The Toronto Maple Leafs lead their best-of-seven first-round series two games to one following their gutsy hard-fought 5-2 victory over the Lightning in Tampa Bay on Friday night. While it was not a picture-perfect game or as dominant a game as they had in their 5-0 win in Game 1, it was a nice bounce-back game following their 5-3 beatdown in Game 2.
The Maple Leafs did exactly what they had to do to win the game. They scored the first goal, which appears to be crucial in this series. The team that has scored first has won all three games. The Maple Leafs then added to that lead, with timely scoring, to build a 3-0 lead. Then they hung on from there.
Game 3 Wasn’t a Pretty Win, But It Was a Win
It wasn’t a pretty win by any means. Although the Maple Leafs did an excellent job limiting the odd-man rushes, they still gave Tampa too many high-danger scoring chances. According to their game report, at five-on-five the Lightning had twelve high-danger scoring chances to the Maple Leafs’ three.

Screen element location listing
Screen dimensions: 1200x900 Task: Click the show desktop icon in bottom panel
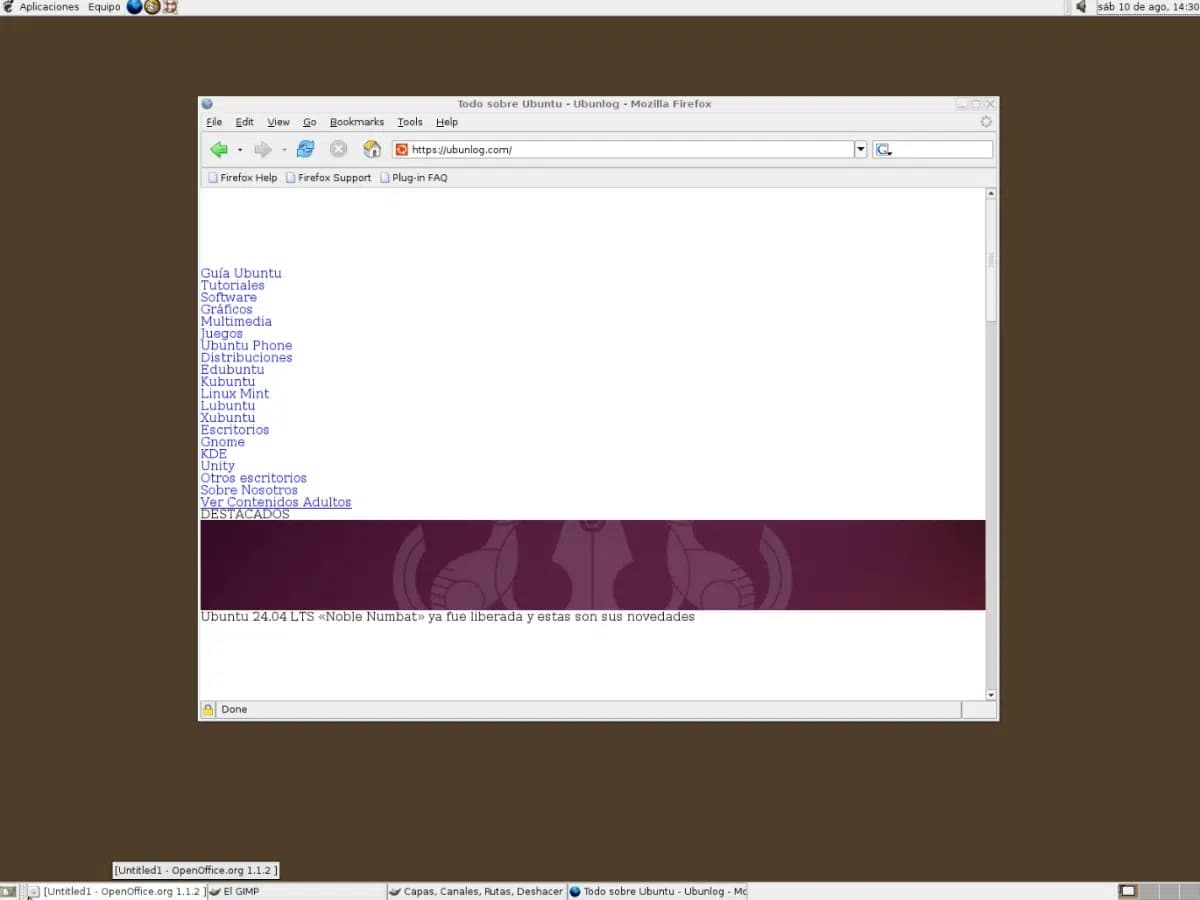point(8,891)
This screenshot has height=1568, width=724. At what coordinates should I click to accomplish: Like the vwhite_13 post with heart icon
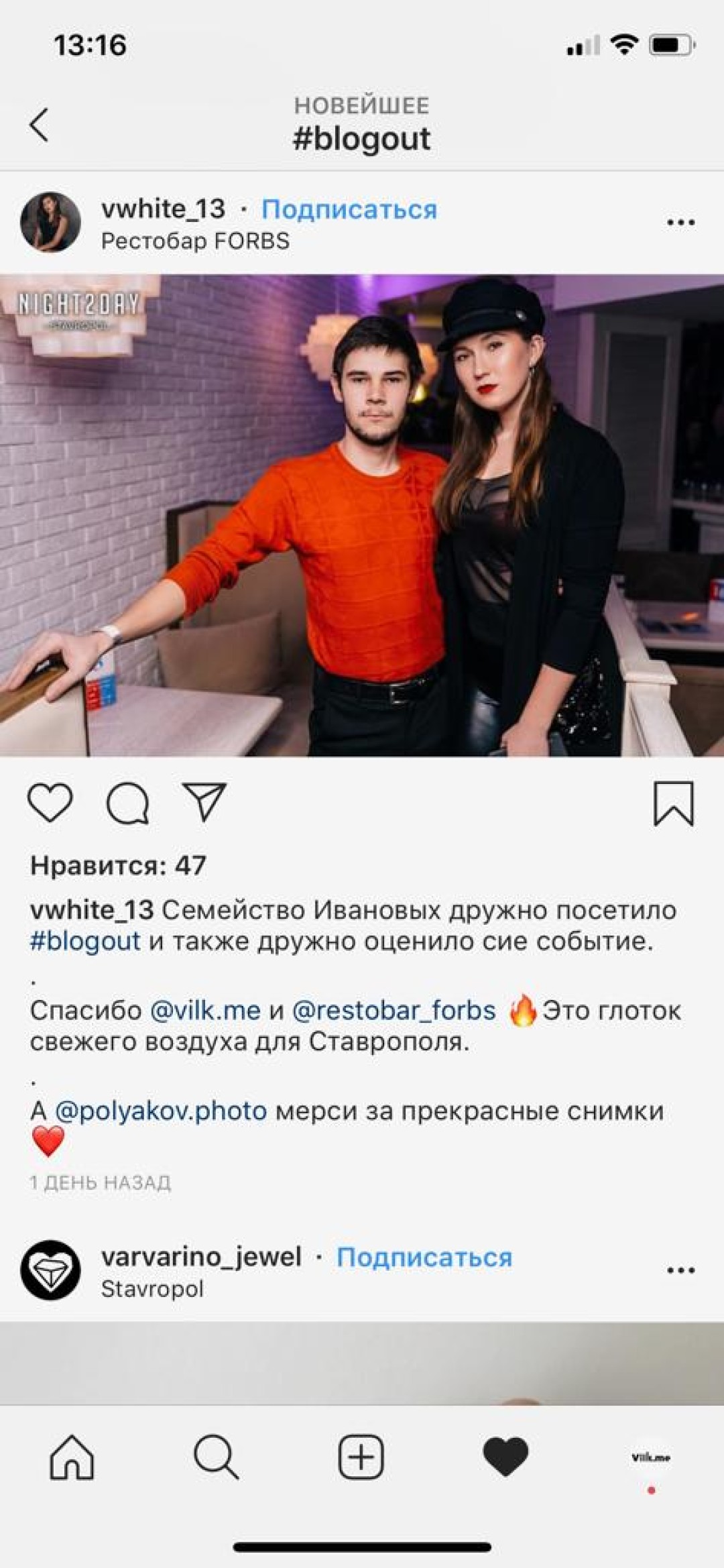(x=50, y=803)
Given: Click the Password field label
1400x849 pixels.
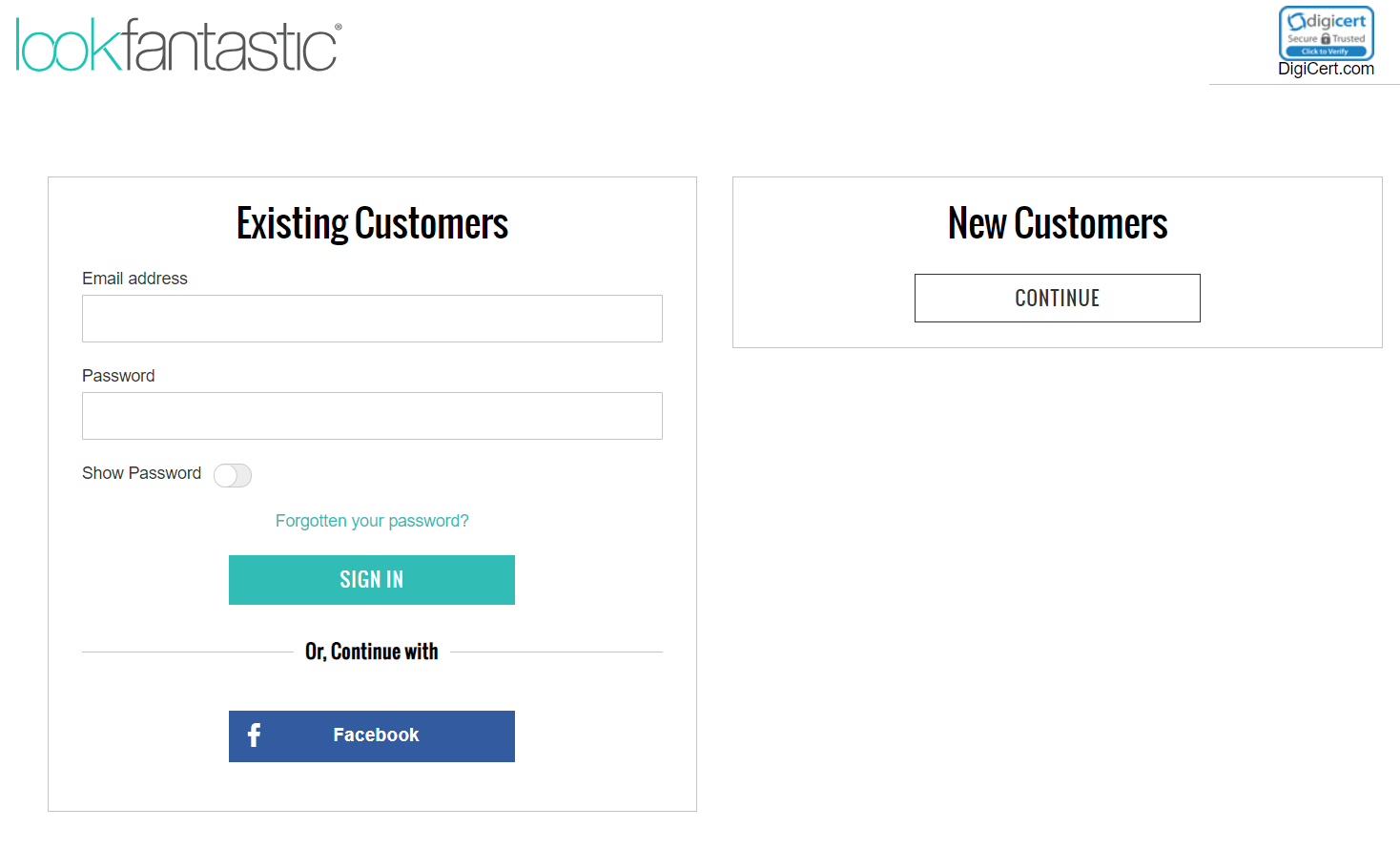Looking at the screenshot, I should pyautogui.click(x=118, y=376).
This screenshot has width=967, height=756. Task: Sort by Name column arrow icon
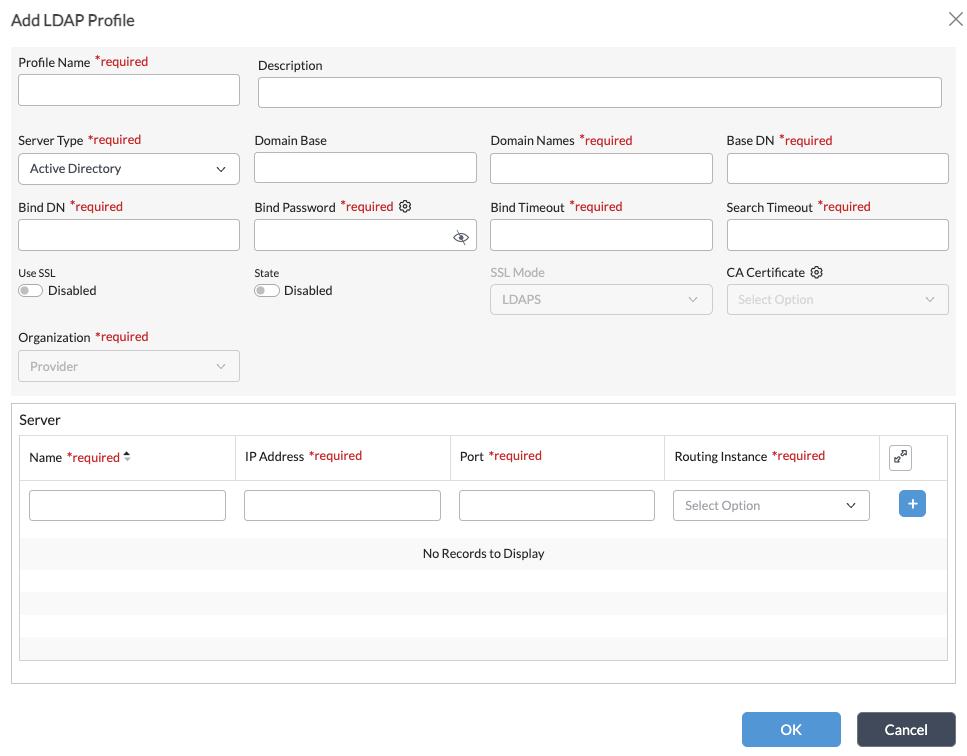pyautogui.click(x=127, y=457)
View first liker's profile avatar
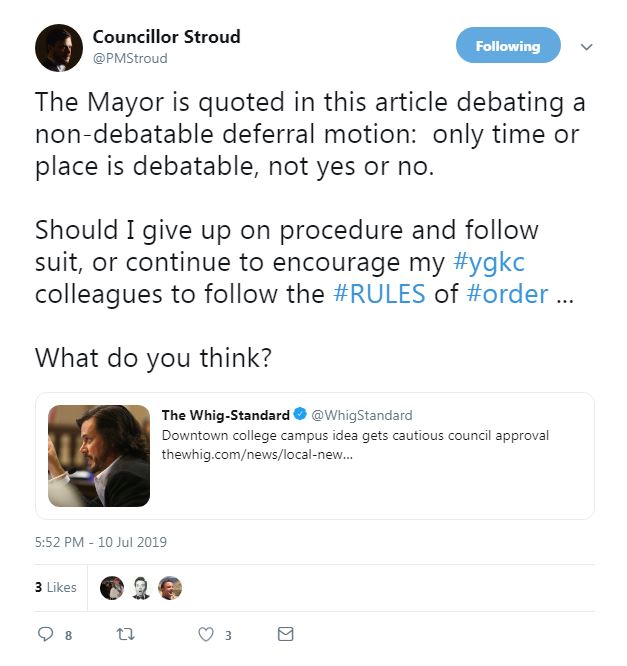 pyautogui.click(x=112, y=588)
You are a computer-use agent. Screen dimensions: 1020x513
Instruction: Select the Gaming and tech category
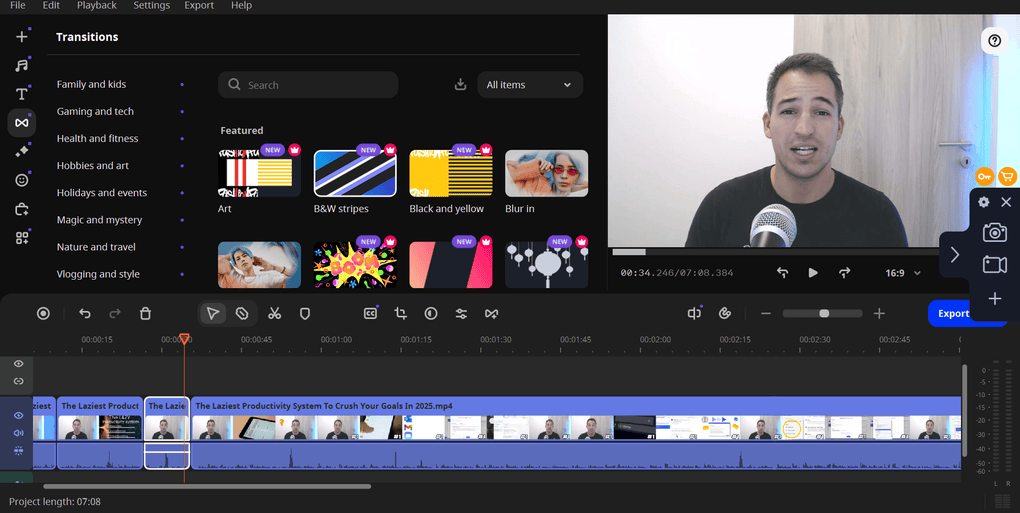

> Required task:
Write out the article on the Maple Leafs' Game 3 win in full, word for word. Nothing in the listing is needed here.

> Answer below:
The Toronto Maple Leafs lead their best-of-seven first-round series two games to one following their gutsy hard-fought 5-2 victory over the Lightning in Tampa Bay on Friday night. While it was not a picture-perfect game or as dominant a game as they had in their 5-0 win in Game 1, it was a nice bounce-back game following their 5-3 beatdown in Game 2.
The Maple Leafs did exactly what they had to do to win the game. They scored the first goal, which appears to be crucial in this series. The team that has scored first has won all three games. The Maple Leafs then added to that lead, with timely scoring, to build a 3-0 lead. Then they hung on from there.
Game 3 Wasn’t a Pretty Win, But It Was a Win
It wasn’t a pretty win by any means. Although the Maple Leafs did an excellent job limiting the odd-man rushes, they still gave Tampa too many high-danger scoring chances. According to their game report, at five-on-five the Lightning had twelve high-danger scoring chances to the Maple Leafs’ three.